Dataset entries
=====

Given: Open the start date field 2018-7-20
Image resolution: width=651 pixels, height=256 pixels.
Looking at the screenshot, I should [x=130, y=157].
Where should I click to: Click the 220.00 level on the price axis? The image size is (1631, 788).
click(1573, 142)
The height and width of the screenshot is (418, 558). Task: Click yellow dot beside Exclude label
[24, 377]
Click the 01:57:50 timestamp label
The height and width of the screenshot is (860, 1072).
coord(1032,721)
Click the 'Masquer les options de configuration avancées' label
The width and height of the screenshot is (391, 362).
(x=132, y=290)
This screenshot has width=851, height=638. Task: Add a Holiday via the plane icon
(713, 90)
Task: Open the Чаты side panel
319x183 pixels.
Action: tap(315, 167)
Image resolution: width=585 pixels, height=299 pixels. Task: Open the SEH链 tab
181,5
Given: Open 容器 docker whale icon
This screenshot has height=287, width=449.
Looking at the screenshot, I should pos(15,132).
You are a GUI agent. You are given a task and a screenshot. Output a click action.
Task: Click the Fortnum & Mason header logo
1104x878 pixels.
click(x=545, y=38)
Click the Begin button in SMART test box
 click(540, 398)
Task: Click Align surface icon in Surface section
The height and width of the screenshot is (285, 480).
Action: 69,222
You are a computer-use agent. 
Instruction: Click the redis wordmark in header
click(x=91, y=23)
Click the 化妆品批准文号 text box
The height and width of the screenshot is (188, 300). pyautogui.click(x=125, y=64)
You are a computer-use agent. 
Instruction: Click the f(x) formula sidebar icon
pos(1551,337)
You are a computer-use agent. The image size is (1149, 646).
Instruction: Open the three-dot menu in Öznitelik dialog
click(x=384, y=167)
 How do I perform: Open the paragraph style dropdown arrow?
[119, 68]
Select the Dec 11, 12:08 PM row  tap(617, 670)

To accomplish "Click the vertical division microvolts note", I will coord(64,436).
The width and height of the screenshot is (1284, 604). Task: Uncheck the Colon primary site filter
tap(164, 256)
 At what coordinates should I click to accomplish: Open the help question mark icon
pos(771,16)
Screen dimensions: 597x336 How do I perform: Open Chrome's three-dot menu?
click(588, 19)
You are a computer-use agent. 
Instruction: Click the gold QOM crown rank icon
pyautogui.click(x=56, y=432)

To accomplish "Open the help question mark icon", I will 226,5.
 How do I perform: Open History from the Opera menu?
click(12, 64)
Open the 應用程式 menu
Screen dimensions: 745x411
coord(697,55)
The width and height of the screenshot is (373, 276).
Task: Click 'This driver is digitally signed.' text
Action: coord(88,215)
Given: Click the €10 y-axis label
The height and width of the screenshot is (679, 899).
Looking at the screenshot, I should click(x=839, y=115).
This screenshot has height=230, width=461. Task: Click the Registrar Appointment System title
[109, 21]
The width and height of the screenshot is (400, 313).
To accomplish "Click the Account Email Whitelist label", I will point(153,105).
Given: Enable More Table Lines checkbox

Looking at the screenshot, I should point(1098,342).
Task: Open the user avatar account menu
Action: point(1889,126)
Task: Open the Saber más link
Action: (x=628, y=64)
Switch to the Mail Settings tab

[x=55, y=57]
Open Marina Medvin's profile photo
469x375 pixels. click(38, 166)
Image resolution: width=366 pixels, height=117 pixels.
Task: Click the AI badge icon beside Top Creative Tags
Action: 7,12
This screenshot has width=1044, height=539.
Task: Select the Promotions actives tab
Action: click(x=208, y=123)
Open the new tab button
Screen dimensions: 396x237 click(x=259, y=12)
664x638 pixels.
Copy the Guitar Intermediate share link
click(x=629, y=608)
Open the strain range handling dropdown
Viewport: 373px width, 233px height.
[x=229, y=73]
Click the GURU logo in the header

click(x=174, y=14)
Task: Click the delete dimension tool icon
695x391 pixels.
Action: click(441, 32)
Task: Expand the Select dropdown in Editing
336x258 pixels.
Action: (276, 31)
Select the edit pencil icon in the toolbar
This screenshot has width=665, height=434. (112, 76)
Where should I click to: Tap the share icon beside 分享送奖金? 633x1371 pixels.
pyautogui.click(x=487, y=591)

=====

What you are asked to do
Copy out every line of the material above word for word.

Task result
Given: Open the start date field 2018-7-20
Image resolution: width=651 pixels, height=256 pixels.
Looking at the screenshot, I should [x=130, y=157].
Where should I click to: Click the 220.00 level on the price axis? The image size is (1631, 788).
click(1573, 142)
The height and width of the screenshot is (418, 558). Task: Click yellow dot beside Exclude label
[24, 377]
Click the 01:57:50 timestamp label
The height and width of the screenshot is (860, 1072).
coord(1032,721)
Click the 'Masquer les options de configuration avancées' label
The width and height of the screenshot is (391, 362).
(x=132, y=290)
This screenshot has width=851, height=638. Task: Add a Holiday via the plane icon
(713, 90)
Task: Open the Чаты side panel
319x183 pixels.
Action: tap(315, 167)
Image resolution: width=585 pixels, height=299 pixels. Task: Open the SEH链 tab
181,5
Given: Open 容器 docker whale icon
This screenshot has height=287, width=449.
Looking at the screenshot, I should pos(15,132).
You are a GUI agent. You are given a task and a screenshot. Output a click action.
Task: Click the Fortnum & Mason header logo
1104x878 pixels.
click(x=545, y=38)
Click the Begin button in SMART test box
 click(540, 398)
Task: Click Align surface icon in Surface section
The height and width of the screenshot is (285, 480).
Action: 69,222
You are a computer-use agent. 
Instruction: Click the redis wordmark in header
click(x=91, y=23)
Click the 化妆品批准文号 text box
The height and width of the screenshot is (188, 300). pyautogui.click(x=125, y=64)
You are a computer-use agent. 
Instruction: Click the f(x) formula sidebar icon
pos(1551,337)
You are a computer-use agent. The image size is (1149, 646).
Instruction: Open the three-dot menu in Öznitelik dialog
click(x=384, y=167)
 How do I perform: Open the paragraph style dropdown arrow?
[119, 68]
Select the Dec 11, 12:08 PM row  tap(617, 670)

To accomplish "Click the vertical division microvolts note", I will coord(64,436).
The width and height of the screenshot is (1284, 604). Task: Uncheck the Colon primary site filter
tap(164, 256)
 At what coordinates should I click to accomplish: Open the help question mark icon
pos(771,16)
Screen dimensions: 597x336 How do I perform: Open Chrome's three-dot menu?
click(588, 19)
You are a computer-use agent. 
Instruction: Click the gold QOM crown rank icon
pyautogui.click(x=56, y=432)

To accomplish "Open the help question mark icon", I will 226,5.
 How do I perform: Open History from the Opera menu?
click(12, 64)
Open the 應用程式 menu
Screen dimensions: 745x411
coord(697,55)
The width and height of the screenshot is (373, 276).
Task: Click 'This driver is digitally signed.' text
Action: coord(88,215)
Given: Click the €10 y-axis label
The height and width of the screenshot is (679, 899).
Looking at the screenshot, I should click(x=839, y=115).
This screenshot has height=230, width=461. Task: Click the Registrar Appointment System title
[109, 21]
The width and height of the screenshot is (400, 313).
To accomplish "Click the Account Email Whitelist label", I will point(153,105).
Given: Enable More Table Lines checkbox

Looking at the screenshot, I should point(1098,342).
Task: Open the user avatar account menu
Action: point(1889,126)
Task: Open the Saber más link
Action: (x=628, y=64)
Switch to the Mail Settings tab

[x=55, y=57]
Open Marina Medvin's profile photo
469x375 pixels. click(38, 166)
Image resolution: width=366 pixels, height=117 pixels.
Task: Click the AI badge icon beside Top Creative Tags
Action: 7,12
This screenshot has width=1044, height=539.
Task: Select the Promotions actives tab
Action: click(x=208, y=123)
Open the new tab button
Screen dimensions: 396x237 click(x=259, y=12)
664x638 pixels.
Copy the Guitar Intermediate share link
click(x=629, y=608)
Open the strain range handling dropdown
Viewport: 373px width, 233px height.
[x=229, y=73]
Click the GURU logo in the header

click(x=174, y=14)
Task: Click the delete dimension tool icon
695x391 pixels.
Action: click(441, 32)
Task: Expand the Select dropdown in Editing
336x258 pixels.
Action: (276, 31)
Select the edit pencil icon in the toolbar
This screenshot has width=665, height=434. (112, 76)
Where should I click to: Tap the share icon beside 分享送奖金? 633x1371 pixels.
pyautogui.click(x=487, y=591)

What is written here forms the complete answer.